(Extracted records)
········
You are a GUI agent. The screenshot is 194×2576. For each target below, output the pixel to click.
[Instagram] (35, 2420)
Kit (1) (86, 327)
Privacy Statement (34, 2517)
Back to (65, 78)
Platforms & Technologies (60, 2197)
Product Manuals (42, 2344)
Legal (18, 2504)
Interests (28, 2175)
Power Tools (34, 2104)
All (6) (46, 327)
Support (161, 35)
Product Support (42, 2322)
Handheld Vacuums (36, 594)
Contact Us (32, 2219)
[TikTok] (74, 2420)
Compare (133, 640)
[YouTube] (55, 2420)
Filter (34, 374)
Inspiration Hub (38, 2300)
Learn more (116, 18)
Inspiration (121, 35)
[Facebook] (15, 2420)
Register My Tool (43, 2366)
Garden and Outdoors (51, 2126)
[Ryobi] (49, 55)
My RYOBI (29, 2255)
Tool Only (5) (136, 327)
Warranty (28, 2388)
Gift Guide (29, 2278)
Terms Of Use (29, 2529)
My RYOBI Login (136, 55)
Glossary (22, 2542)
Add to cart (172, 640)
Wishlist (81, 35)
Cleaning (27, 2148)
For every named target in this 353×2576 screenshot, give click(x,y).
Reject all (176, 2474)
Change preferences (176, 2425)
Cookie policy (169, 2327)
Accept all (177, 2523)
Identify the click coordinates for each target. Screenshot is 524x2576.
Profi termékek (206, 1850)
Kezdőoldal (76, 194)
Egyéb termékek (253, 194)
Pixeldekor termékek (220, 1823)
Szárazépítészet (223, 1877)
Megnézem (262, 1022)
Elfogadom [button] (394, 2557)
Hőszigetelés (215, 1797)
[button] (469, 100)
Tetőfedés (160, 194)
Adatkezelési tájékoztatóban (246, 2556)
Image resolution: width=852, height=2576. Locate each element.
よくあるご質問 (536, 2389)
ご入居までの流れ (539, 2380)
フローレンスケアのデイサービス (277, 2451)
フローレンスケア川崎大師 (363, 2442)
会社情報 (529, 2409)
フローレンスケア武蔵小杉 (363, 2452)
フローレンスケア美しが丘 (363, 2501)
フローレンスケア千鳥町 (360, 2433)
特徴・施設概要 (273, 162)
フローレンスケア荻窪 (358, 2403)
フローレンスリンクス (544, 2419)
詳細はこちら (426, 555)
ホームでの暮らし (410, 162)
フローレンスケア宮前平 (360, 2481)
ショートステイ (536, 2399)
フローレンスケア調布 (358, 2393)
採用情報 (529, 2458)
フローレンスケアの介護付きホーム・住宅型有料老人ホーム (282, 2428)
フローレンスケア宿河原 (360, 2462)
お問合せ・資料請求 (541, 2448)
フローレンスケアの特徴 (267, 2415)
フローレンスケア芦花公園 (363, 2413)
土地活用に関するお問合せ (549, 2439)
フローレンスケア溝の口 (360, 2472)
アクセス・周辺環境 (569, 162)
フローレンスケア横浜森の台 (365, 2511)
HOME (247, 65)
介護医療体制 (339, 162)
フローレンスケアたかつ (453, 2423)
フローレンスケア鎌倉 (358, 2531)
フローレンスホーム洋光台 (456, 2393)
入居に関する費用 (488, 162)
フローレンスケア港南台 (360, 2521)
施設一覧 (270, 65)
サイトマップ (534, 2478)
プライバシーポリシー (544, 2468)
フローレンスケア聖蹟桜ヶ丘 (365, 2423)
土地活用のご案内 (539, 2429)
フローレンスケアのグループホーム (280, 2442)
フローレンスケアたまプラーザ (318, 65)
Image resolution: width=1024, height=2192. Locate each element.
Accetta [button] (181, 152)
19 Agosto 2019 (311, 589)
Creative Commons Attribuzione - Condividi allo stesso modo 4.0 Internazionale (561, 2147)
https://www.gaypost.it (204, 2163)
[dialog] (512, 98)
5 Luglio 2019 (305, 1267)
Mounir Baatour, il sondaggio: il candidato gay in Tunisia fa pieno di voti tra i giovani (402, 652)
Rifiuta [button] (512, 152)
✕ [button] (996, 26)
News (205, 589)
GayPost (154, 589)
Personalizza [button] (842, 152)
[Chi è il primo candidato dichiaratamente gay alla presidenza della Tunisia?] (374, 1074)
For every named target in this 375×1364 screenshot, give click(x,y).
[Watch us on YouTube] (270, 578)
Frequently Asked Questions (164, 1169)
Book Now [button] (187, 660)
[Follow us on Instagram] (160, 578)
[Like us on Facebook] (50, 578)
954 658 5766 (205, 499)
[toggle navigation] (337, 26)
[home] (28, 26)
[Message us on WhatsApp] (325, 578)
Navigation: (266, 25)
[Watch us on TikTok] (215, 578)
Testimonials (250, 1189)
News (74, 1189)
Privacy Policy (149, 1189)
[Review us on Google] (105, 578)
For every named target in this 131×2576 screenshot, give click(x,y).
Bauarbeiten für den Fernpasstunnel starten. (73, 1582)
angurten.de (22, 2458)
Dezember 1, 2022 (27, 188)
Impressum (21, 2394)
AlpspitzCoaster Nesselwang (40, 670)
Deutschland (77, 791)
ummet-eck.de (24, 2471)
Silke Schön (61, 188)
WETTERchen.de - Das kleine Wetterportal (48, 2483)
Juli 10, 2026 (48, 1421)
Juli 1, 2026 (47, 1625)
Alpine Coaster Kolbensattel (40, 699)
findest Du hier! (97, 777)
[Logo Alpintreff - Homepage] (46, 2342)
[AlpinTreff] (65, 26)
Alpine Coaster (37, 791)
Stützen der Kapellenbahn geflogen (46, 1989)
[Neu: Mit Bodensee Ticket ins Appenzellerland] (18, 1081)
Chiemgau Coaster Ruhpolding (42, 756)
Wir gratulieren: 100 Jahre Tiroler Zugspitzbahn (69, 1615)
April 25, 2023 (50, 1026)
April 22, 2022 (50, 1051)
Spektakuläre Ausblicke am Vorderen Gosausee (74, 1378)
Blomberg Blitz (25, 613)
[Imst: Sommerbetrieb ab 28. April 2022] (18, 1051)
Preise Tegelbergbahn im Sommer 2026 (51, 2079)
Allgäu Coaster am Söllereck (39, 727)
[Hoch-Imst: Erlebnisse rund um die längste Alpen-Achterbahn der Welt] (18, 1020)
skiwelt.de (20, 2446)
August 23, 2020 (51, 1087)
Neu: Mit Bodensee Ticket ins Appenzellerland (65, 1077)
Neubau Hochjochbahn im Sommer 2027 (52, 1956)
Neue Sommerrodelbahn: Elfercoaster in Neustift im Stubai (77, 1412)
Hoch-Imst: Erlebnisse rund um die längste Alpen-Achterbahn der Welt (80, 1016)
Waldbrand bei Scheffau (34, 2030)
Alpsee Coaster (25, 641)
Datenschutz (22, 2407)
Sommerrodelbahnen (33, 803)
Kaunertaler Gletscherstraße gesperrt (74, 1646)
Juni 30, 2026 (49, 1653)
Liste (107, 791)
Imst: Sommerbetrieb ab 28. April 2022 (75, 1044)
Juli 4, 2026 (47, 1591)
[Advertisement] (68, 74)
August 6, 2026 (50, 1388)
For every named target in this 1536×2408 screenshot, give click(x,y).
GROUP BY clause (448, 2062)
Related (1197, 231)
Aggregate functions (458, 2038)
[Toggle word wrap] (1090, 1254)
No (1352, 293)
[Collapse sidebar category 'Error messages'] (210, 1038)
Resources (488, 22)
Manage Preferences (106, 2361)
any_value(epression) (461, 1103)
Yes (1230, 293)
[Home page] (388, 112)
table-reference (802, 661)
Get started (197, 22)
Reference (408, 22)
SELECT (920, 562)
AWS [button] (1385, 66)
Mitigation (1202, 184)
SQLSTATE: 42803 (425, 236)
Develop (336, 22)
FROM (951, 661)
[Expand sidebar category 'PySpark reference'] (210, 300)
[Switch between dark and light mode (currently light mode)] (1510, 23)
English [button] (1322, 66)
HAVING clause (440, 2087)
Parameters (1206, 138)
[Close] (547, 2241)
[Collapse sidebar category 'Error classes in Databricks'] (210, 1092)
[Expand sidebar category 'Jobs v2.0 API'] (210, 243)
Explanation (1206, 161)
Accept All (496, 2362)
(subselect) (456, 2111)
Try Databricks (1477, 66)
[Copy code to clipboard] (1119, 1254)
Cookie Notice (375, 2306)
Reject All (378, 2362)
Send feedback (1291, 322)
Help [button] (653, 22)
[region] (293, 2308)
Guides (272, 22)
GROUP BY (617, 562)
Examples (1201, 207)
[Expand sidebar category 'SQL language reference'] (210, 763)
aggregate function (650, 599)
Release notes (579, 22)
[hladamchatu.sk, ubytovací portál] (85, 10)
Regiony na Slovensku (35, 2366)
········
Task to complete
Please reproduce, exactly as they appear above, the lines from the line containing "Navigation: (266, 25)" up to and including the line containing "Imst: Sommerbetrieb ab 28. April 2022 (75, 1044)".

Written answer
Navigation: (266, 25)
[Watch us on TikTok] (215, 578)
Testimonials (250, 1189)
News (74, 1189)
Privacy Policy (149, 1189)
[Review us on Google] (105, 578)
For every named target in this 131×2576 screenshot, give click(x,y).
Bauarbeiten für den Fernpasstunnel starten. (73, 1582)
angurten.de (22, 2458)
Dezember 1, 2022 (27, 188)
Impressum (21, 2394)
AlpspitzCoaster Nesselwang (40, 670)
Deutschland (77, 791)
ummet-eck.de (24, 2471)
Silke Schön (61, 188)
WETTERchen.de - Das kleine Wetterportal (48, 2483)
Juli 10, 2026 (48, 1421)
Juli 1, 2026 (47, 1625)
Alpine Coaster Kolbensattel (40, 699)
findest Du hier! (97, 777)
[Logo Alpintreff - Homepage] (46, 2342)
[AlpinTreff] (65, 26)
Alpine Coaster (37, 791)
Stützen der Kapellenbahn geflogen (46, 1989)
[Neu: Mit Bodensee Ticket ins Appenzellerland] (18, 1081)
Chiemgau Coaster Ruhpolding (42, 756)
Wir gratulieren: 100 Jahre Tiroler Zugspitzbahn (69, 1615)
April 25, 2023 (50, 1026)
April 22, 2022 (50, 1051)
Spektakuläre Ausblicke am Vorderen Gosausee (74, 1378)
Blomberg Blitz (25, 613)
[Imst: Sommerbetrieb ab 28. April 2022] (18, 1051)
Preise Tegelbergbahn im Sommer 2026 (51, 2079)
Allgäu Coaster am Söllereck (39, 727)
[Hoch-Imst: Erlebnisse rund um die längste Alpen-Achterbahn der Welt] (18, 1020)
skiwelt.de (20, 2446)
August 23, 2020 (51, 1087)
Neu: Mit Bodensee Ticket ins Appenzellerland (65, 1077)
Neubau Hochjochbahn im Sommer 2027 (52, 1956)
Neue Sommerrodelbahn: Elfercoaster in Neustift im Stubai (77, 1412)
Hoch-Imst: Erlebnisse rund um die längste Alpen-Achterbahn der Welt (80, 1016)
Waldbrand bei Scheffau (34, 2030)
Alpsee Coaster (25, 641)
Datenschutz (22, 2407)
Sommerrodelbahnen (33, 803)
Kaunertaler Gletscherstraße gesperrt (74, 1646)
Juni 30, 2026 (49, 1653)
Liste (107, 791)
Imst: Sommerbetrieb ab 28. April 2022 (75, 1044)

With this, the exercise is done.